:: Source ::

[SPARC64]: Fix missing fold at end of checksums.

Both csum_partial() and the csum_partial_copy*() family of routines
forget to do a final fold on the computed checksum value on sparc64.
So do the standard Sparc "add + set condition codes, add carry"
sequence, then make sure the high 32-bits of the return value are
clear.

Based upon some excellent detective work and debugging done by
Richard Braun and Samuel Thibault.

Signed-off-by: David S. Miller <davem@davemloft.net>
diff --git a/arch/sparc64/lib/csum_copy.S b/arch/sparc64/lib/csum_copy.S
index 71af488..e566c77 100644
--- a/arch/sparc64/lib/csum_copy.S
+++ b/arch/sparc64/lib/csum_copy.S
@@ -221,11 +221,12 @@
 	sll		%g1, 8, %g1
 	or		%o5, %g1, %o4
 
-1:	add		%o3, %o4, %o3
+1:	addcc		%o3, %o4, %o3
+	addc		%g0, %o3, %o3
 
 70:
 	retl
-	 mov		%o3, %o0
+	 srl		%o3, 0, %o0
 
 95:	mov		0, GLOBAL_SPARE
 	brlez,pn	%o2, 4f

:::
:: Extracted records ::

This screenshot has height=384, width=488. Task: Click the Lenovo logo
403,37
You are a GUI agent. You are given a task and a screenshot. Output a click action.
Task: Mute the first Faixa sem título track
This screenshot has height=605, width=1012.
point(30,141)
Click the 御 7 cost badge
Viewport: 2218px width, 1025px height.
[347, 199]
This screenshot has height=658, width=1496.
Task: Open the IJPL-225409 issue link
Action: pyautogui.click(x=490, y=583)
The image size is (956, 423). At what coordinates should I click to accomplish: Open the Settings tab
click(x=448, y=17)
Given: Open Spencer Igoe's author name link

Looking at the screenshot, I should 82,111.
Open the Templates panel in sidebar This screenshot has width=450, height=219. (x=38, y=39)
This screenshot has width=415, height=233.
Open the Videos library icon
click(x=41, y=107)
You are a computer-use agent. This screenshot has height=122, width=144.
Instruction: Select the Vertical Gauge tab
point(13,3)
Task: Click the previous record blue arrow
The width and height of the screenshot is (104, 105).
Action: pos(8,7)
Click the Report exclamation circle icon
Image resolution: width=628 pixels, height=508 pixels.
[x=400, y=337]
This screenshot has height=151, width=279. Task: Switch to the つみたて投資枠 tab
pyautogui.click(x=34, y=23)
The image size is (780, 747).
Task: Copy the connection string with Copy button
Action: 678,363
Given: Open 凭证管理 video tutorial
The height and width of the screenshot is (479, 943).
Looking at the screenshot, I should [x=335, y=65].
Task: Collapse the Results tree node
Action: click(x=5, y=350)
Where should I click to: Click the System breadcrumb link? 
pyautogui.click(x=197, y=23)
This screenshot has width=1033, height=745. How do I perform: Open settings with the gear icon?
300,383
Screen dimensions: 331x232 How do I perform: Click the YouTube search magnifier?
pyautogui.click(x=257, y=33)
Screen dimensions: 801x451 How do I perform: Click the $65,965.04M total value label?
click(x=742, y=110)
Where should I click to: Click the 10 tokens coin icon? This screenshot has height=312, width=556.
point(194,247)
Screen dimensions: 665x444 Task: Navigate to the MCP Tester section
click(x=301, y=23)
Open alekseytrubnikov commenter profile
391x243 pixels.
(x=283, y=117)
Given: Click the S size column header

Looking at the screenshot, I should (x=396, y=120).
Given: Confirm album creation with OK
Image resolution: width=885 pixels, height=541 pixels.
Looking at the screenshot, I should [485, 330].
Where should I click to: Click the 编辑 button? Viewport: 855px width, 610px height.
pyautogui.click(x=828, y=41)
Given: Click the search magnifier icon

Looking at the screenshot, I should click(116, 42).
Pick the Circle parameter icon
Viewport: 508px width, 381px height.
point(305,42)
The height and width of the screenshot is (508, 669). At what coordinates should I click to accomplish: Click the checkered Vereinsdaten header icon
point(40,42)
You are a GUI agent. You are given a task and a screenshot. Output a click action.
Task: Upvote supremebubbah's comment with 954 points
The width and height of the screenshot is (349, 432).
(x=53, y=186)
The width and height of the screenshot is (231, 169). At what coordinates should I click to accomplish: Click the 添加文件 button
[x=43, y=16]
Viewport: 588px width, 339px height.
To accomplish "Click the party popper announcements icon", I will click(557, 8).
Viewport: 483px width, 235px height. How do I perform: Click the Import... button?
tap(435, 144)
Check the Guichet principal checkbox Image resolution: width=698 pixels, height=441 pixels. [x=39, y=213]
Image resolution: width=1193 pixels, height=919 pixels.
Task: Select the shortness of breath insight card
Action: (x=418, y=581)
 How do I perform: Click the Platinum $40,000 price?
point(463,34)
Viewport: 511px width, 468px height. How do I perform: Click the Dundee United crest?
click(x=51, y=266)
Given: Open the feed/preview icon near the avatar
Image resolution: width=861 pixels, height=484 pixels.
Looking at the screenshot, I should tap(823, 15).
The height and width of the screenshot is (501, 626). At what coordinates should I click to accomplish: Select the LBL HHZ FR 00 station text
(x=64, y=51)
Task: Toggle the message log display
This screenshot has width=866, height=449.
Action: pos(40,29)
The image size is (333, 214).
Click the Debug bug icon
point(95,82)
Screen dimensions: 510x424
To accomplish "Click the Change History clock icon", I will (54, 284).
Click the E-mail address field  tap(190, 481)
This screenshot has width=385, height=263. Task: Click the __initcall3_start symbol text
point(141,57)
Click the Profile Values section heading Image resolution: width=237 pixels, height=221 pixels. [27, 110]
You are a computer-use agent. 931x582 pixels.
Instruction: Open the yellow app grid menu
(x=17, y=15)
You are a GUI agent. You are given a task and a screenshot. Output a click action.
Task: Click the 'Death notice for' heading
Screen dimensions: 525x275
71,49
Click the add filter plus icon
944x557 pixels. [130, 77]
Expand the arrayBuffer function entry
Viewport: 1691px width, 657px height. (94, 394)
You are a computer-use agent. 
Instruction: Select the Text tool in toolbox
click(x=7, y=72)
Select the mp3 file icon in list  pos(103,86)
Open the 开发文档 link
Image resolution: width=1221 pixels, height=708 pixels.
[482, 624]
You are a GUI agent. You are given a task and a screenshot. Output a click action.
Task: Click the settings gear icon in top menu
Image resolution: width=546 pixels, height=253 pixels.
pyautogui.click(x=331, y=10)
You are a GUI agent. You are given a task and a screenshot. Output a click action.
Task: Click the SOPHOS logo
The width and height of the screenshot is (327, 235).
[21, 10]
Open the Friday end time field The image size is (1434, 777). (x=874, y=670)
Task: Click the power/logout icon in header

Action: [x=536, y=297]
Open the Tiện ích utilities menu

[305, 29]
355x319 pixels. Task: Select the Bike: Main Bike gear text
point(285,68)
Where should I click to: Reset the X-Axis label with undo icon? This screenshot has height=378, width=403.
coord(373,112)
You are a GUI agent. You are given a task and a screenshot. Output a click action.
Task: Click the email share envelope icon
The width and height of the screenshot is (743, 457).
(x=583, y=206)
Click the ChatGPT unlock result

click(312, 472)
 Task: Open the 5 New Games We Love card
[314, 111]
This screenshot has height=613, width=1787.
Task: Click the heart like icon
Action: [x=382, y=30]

:::

→ Your tasks
**1)** Reproduce the portion of the SPARC64 checksum patch between "[SPARC64]: Fix missing" and "and Samuel Thibault.", inclusive.
**2)** Answer these questions from the SPARC64 checksum patch:
(a) Which routines forget to do a final fold on the computed checksum value?
(b) Whose detective work and debugging is the fix based on?
(c) Which file does the diff modify?
**3)** Summarize the SPARC64 checksum patch in two sentences.
Answer using only the SPARC64 checksum patch shown above.

→ Solved problems
**1)**
[SPARC64]: Fix missing fold at end of checksums.

Both csum_partial() and the csum_partial_copy*() family of routines
forget to do a final fold on the computed checksum value on sparc64.
So do the standard Sparc "add + set condition codes, add carry"
sequence, then make sure the high 32-bits of the return value are
clear.

Based upon some excellent detective work and debugging done by
Richard Braun and Samuel Thibault.

**2)**
(a) csum_partial() and the csum_partial_copy*() family of routines.
(b) Richard Braun and Samuel Thibault.
(c) arch/sparc64/lib/csum_copy.S.

**3)** On sparc64, csum_partial() and the csum_partial_copy*() routines fail to do a final fold on the computed checksum value. The fix applies the standard Sparc "add + set condition codes, add carry" sequence and ensures the high 32 bits of the return value are clear.